Ed è questo il problema forse più grande di un possibile accordo tra Musk e Bytedance, ma non solo. Se l’accordo dovesse rivelarsi reale e Bytedance riuscisse con questo accordo ad evitare il bando di TikTok dagli USA, ci verrebbe rivelata una grande e terribile verità, ossia il presidente Trump è irrilevante, se si vogliono fare affari negli e con gli USA bisogna negoziare con Musk, e negoziare per Musk ha un significato particolare, poiché in un negoziato ognuna delle due parti cede qualcosa finché non si giunge ad un punto d’accordo, un compromesso, ma Musk non è tipo da compromesso, la sua carriera e la sua storia sono segnati da soluzioni radicali, tutto o niente. C’è allora da chiedersi quanto è esteso questo tutto.

Tutta fuffa o …

Per quanto riguarda la possibile cessione o acquisizione, che dir si voglia, dei servizi USA di TikTok, ad Elon Musk, al momento c’è un fitto velo di incertezza, con dichiarazioni vaghe, informazioni non ufficiali e smentite più o meno ufficiali.

In un intervento rilasciato da TikTok a Bbc News, la società ha dichiarato di “non poter commentare pura fantasia”. Una smentita quindi, che però, purtroppo, vale poco o nulla, visto che eventuali negoziati relativi al futuro di TikTok in USA, in realtà, non riguardano TikTok, ma ByteDance.

Come è stato anche per il Project Texas infatti, la decisione di delocalizzare i dati degli utenti USA nei server Oracle, non è stata presa da Tik Tok, ma dalla holding che la controlla al 100%, ovvero ByteDance, che sulla vicenda dei servizi USA di TikTok, non si è ancora espressa, e probabilmente non lo farà.
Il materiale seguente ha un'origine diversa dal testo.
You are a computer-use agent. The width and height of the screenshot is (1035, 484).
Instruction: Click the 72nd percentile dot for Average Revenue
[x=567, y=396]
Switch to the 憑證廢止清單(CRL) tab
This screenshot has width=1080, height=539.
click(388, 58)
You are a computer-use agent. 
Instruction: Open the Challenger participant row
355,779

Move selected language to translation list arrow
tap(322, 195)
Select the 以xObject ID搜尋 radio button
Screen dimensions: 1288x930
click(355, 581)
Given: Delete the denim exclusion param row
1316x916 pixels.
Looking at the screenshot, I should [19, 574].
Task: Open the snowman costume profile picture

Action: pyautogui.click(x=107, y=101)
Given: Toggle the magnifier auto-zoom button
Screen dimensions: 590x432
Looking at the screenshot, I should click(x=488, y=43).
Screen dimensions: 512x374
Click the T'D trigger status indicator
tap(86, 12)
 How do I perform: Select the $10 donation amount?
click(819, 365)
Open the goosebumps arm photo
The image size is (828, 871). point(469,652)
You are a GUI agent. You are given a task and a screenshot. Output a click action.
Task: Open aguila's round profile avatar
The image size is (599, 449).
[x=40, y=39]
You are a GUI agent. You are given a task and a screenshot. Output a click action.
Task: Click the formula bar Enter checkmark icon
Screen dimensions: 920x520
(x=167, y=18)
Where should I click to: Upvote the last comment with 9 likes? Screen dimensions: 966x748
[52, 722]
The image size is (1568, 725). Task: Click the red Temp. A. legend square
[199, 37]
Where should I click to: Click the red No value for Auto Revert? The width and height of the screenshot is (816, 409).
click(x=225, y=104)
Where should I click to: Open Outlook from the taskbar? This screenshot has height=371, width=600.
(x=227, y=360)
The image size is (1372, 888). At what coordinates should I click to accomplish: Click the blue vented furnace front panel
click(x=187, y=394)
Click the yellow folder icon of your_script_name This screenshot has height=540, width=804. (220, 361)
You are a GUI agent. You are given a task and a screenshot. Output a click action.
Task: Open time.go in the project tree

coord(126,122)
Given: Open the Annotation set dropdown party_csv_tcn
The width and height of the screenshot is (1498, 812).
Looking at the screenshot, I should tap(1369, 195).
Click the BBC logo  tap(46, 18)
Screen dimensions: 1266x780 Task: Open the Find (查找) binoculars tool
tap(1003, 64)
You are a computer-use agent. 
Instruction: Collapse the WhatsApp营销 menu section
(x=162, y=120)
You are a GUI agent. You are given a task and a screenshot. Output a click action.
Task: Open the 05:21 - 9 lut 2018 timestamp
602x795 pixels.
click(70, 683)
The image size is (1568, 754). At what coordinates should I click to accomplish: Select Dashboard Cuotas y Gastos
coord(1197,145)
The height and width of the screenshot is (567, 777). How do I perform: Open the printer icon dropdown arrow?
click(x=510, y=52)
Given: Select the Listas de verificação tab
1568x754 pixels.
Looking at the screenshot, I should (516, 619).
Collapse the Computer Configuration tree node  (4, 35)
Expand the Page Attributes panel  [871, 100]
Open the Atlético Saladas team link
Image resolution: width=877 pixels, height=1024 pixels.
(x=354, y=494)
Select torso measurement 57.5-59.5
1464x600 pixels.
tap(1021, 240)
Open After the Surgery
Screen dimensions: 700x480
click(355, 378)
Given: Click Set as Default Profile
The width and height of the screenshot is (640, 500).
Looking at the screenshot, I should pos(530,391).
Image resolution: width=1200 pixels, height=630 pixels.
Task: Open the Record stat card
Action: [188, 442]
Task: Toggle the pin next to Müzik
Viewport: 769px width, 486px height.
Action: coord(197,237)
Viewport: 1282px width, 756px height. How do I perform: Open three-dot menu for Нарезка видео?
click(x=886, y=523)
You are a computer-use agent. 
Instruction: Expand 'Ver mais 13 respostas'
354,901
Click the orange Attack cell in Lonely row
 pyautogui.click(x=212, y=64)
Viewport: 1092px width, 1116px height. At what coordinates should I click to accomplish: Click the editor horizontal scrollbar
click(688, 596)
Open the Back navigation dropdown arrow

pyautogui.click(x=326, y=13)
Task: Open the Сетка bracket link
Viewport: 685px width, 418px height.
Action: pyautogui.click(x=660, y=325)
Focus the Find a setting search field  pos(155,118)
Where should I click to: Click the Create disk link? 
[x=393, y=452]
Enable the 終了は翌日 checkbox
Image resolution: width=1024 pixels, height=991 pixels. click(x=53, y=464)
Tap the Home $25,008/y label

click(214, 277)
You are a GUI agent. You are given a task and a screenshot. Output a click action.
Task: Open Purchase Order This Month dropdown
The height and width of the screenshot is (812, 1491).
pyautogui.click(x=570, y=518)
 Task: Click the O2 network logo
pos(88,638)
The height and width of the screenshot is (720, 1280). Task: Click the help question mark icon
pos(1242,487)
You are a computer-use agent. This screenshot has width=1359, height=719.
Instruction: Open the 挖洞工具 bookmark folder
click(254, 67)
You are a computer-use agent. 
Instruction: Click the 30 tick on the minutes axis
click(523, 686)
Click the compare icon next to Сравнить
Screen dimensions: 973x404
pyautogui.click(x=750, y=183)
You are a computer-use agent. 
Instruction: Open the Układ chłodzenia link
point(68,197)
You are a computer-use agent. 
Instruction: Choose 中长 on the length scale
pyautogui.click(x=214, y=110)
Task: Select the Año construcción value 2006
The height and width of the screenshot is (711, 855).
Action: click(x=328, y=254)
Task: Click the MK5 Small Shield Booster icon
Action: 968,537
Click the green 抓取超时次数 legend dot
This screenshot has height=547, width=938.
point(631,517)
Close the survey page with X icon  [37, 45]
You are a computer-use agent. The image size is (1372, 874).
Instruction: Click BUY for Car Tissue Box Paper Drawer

Sorprende anche il grande silenzio di Musk, che solitamente non lascia trascorrere troppo tempo prima di dire la sua, soprattutto su un qualcosa che lo riguarda in prima persona. Guardiamo ad esempio all’ipotesi di accordo tra Starlink e il governo italiano, a poche ore dalla circolazione delle prime indiscrezioni sono intervenuti tutti gli attori coinvolti, in questo caso invece, Musk tace. Che questo silenzio sia indicativo di un accordo effettivamente in lavorazione? O forse il miliardario sta finalmente recuperando qualche ora di sonno? Per il momento è difficile a dirlo.